Still, the new definition won't make it impossible to bring forward new employment harassment cases. Cato Institute's Overlaywered blog argued that while the definition of supervisor may have become narrowed for bringing a "vicarious harassment" case--i.e., a case claiming the company is liable for the actions of the supervisor--employees can still bring forward cases under a negligence claim for failing to stop harassment by a co-worker.

Goss Graves admitted that this is the case, but though "It is possible," the ruling still makes it "really, really tough."

The Vance decision is one of many ways the Court has recalibrated--often restricting--its approach to employee rights in harassment or discrimination cases in recent years. Goss Graves recalled that not so long ago the Supreme Court decided in Ledbetter v. Goodyear that the window during which an employee could file a suit for pay discrimination must be filed within 180 days of the pay decision. But Lilly Ledbetter, the plaintiff in that case, had been unaware that she'd been subjected to pay discrimination for years.

As a result, Congress passed the Lilly Ledbetter Fair Pay Act in 2009, a rather narrow law that said each subsequent paycheck after the pay decision counted as a new instance of pay discrimination and therefore could be subject to a lawsuit.

Congress could do the same with Vance v. Ball State, amending Title VII of the Civil Rights Act -- which turns 50 next year -- to say that a supervisor is defined as someone with authority over an employee's actions on the job, regardless of his or her power over the employee's pay or employment status.

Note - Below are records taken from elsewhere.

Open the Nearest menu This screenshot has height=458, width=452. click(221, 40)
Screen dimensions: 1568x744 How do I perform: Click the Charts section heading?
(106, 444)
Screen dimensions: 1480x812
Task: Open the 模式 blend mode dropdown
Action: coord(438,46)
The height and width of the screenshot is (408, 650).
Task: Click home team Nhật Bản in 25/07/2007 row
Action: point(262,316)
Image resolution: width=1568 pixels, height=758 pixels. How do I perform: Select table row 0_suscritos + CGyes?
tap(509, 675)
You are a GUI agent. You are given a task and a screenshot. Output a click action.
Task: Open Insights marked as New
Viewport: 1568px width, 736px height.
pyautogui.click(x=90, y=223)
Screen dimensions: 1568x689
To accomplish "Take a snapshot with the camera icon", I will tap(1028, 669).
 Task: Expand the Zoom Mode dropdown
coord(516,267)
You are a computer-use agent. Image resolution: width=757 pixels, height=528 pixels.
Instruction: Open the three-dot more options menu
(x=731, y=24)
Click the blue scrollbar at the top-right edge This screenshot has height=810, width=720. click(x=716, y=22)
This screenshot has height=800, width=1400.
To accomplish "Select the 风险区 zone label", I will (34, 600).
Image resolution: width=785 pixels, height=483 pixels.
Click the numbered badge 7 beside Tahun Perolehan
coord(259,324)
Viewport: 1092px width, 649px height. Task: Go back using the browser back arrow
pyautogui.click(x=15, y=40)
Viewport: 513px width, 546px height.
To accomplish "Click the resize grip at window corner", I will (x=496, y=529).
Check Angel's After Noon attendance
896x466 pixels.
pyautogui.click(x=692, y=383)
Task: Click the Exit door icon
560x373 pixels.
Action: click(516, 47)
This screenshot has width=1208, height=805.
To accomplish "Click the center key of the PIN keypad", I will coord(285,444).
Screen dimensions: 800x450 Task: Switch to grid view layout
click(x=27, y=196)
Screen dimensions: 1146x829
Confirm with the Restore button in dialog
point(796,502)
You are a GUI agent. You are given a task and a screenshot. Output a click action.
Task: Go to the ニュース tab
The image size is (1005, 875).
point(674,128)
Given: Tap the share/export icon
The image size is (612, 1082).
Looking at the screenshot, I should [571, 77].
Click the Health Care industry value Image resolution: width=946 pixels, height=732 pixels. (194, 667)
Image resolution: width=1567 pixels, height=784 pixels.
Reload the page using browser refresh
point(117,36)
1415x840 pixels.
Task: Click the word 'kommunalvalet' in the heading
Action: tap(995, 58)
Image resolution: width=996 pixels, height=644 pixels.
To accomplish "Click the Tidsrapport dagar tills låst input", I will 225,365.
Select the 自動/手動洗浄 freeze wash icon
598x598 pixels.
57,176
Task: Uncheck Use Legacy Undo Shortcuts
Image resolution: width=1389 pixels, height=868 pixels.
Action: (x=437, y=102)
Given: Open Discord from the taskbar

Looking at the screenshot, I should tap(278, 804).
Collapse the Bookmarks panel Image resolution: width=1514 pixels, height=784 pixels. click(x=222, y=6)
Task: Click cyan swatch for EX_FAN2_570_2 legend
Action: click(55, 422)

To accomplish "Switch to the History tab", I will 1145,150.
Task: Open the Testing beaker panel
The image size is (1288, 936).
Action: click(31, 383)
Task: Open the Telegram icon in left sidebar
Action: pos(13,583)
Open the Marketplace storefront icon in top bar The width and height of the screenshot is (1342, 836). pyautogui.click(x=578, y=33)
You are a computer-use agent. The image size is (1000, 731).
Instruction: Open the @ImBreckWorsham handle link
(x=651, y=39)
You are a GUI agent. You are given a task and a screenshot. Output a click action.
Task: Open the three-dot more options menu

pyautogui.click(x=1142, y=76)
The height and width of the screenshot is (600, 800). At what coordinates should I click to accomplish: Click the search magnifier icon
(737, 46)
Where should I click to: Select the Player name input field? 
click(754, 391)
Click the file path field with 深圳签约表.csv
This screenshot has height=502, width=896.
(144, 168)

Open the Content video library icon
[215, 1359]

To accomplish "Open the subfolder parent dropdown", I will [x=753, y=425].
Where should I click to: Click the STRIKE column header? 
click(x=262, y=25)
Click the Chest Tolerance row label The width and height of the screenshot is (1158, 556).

Even though Vance hasn't gotten much attention, Goss Graves and other activists remain optimistic that Congress will take up the issue. "The Ledbetter v. Goodyear decision came down in 2007 and it wasn't until 2009 that it was signed into law. But once the public starts to really hear about the chipping away of rights for workers in the workplace, I think that we'll see some movement on the Hill," she said.